--- Record set ---

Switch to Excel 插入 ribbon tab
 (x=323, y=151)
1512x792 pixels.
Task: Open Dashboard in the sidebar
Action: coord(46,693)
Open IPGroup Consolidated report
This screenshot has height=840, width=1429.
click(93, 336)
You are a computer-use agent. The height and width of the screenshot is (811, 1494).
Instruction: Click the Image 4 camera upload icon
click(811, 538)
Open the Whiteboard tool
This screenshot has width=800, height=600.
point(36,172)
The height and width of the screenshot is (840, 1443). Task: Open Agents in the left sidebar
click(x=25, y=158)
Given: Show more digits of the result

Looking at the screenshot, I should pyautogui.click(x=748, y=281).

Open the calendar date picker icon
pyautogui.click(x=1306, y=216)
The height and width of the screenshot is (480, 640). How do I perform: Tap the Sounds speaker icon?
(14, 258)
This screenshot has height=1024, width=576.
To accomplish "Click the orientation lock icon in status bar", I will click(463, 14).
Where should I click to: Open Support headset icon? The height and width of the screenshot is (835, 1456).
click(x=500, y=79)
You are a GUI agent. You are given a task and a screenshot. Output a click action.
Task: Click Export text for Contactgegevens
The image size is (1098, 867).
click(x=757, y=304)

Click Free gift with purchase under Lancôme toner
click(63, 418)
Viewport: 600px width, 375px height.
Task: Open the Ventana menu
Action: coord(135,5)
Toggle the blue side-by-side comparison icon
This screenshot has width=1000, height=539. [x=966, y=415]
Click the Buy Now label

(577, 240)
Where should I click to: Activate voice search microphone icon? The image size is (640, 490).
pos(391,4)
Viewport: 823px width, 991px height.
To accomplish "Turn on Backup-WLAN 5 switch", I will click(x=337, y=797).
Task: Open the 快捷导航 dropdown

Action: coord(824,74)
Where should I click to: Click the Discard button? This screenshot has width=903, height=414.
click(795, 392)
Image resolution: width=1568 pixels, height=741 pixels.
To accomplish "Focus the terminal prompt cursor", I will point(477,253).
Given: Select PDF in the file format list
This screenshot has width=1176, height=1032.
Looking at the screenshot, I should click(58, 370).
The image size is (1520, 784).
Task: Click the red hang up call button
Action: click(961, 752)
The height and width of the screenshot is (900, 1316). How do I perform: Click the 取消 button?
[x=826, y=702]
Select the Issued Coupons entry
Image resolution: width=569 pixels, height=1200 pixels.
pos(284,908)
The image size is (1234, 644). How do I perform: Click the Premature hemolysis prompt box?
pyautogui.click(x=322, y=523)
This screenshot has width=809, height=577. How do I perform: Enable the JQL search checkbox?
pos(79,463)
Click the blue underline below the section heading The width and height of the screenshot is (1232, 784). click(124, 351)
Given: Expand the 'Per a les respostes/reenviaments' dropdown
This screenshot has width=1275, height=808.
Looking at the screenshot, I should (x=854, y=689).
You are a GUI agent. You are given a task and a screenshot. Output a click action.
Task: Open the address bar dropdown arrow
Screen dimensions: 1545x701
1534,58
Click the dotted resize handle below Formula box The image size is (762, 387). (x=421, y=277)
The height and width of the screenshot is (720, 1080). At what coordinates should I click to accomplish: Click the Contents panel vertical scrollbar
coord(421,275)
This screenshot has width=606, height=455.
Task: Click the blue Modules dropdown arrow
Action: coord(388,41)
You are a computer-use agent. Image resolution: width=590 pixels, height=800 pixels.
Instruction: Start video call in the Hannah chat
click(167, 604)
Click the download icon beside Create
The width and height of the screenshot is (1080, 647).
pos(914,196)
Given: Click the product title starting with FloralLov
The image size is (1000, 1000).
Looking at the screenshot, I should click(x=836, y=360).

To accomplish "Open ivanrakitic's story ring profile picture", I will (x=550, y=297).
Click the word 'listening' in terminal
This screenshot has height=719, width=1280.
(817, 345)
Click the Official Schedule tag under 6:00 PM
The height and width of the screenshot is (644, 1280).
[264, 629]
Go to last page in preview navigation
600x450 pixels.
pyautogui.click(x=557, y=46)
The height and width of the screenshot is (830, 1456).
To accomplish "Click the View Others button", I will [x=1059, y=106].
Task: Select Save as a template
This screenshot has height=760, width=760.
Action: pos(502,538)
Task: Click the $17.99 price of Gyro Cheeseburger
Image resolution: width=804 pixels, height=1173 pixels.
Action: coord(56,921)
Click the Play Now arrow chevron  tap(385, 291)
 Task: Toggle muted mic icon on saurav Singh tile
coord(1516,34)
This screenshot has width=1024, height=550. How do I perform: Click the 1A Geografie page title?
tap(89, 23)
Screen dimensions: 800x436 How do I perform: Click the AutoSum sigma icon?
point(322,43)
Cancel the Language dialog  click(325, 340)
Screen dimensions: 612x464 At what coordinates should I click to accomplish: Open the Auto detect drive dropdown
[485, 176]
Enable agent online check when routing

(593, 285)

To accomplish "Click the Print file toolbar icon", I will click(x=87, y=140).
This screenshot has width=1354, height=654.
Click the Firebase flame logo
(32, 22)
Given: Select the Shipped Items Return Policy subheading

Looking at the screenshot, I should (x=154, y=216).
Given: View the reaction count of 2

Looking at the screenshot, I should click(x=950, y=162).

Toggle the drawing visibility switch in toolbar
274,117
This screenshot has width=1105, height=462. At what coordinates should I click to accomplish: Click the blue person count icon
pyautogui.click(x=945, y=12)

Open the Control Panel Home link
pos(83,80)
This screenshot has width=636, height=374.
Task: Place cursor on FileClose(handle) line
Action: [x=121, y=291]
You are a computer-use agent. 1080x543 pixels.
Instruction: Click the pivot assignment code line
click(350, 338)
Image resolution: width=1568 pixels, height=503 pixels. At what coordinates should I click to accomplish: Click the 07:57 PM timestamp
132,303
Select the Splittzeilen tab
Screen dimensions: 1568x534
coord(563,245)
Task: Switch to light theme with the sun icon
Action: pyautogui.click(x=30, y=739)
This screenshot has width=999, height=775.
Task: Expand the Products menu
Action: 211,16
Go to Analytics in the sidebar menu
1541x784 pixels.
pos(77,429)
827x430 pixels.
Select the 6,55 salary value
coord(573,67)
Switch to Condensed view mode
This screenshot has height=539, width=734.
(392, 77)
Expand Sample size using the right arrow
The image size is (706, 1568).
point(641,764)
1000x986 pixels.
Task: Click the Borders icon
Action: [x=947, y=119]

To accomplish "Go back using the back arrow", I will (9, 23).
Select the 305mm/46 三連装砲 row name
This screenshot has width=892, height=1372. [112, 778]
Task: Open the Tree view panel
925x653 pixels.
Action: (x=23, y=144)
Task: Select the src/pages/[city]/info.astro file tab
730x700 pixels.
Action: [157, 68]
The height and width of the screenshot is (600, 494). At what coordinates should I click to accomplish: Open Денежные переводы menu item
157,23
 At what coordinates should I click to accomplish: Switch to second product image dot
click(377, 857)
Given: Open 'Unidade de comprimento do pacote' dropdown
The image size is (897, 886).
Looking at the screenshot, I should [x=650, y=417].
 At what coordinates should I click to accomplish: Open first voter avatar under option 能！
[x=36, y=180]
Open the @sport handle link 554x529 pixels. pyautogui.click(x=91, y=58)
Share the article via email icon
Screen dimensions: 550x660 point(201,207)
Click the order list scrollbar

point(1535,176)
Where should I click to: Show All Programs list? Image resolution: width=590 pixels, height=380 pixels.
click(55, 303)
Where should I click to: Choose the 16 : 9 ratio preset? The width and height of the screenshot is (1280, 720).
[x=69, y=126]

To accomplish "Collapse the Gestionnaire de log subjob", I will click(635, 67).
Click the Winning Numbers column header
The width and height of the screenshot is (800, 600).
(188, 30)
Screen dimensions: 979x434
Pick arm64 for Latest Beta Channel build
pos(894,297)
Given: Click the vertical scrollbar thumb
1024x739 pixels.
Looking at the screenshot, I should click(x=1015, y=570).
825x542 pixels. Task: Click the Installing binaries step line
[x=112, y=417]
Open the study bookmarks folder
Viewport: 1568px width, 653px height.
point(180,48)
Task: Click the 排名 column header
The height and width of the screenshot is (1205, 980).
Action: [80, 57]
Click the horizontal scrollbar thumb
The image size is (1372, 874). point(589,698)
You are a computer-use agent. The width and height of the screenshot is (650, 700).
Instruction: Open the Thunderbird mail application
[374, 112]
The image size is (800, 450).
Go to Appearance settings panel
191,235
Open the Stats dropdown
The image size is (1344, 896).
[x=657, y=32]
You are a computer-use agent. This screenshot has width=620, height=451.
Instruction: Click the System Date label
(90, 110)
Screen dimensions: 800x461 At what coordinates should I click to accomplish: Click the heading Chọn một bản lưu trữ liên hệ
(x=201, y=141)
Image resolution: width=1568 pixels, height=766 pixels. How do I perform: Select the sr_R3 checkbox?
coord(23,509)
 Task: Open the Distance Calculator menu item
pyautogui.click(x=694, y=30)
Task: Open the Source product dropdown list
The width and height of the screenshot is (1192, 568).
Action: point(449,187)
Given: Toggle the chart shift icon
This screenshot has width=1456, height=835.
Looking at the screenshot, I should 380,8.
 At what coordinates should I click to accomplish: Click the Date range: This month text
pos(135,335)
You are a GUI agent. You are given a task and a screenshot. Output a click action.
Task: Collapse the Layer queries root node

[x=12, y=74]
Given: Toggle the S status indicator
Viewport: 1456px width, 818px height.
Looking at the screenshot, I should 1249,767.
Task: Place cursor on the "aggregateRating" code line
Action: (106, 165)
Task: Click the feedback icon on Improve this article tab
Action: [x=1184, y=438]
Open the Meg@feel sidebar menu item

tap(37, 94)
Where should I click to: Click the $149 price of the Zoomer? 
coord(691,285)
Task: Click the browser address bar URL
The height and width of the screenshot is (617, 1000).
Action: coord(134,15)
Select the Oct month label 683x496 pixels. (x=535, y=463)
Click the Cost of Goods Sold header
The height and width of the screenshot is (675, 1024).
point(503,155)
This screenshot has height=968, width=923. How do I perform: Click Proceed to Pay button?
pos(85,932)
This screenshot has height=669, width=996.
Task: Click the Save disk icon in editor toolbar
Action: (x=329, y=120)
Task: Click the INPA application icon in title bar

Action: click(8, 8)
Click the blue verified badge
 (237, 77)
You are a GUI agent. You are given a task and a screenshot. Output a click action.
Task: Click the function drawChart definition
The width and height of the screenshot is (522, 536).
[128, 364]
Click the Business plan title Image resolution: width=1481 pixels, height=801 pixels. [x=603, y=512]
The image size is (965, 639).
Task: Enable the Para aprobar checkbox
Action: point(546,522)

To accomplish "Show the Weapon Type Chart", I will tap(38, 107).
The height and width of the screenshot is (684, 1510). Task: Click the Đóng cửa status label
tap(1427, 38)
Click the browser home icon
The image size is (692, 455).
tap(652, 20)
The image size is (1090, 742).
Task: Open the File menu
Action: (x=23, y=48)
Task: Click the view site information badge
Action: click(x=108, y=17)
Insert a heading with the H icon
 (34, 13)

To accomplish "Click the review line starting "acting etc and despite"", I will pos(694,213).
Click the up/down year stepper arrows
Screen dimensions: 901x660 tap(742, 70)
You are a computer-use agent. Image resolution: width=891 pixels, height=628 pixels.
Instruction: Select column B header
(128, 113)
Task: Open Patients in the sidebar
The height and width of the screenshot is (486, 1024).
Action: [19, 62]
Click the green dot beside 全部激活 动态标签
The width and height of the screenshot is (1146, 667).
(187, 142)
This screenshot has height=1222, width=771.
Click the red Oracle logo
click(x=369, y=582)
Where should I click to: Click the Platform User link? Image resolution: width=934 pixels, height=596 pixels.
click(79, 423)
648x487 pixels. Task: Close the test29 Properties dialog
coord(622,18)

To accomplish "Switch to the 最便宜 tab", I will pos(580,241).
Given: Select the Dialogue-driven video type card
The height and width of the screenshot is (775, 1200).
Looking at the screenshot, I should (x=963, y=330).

---

• [What to work on] Restate word for word only the lines above from the line containing "Given: Open 'Unidade" to the line containing "Open the @sport", both of them included.

• [Completed exercise]
Given: Open 'Unidade de comprimento do pacote' dropdown
The image size is (897, 886).
Looking at the screenshot, I should [x=650, y=417].
 At what coordinates should I click to accomplish: Open first voter avatar under option 能！
[x=36, y=180]
Open the @sport handle link 554x529 pixels. pyautogui.click(x=91, y=58)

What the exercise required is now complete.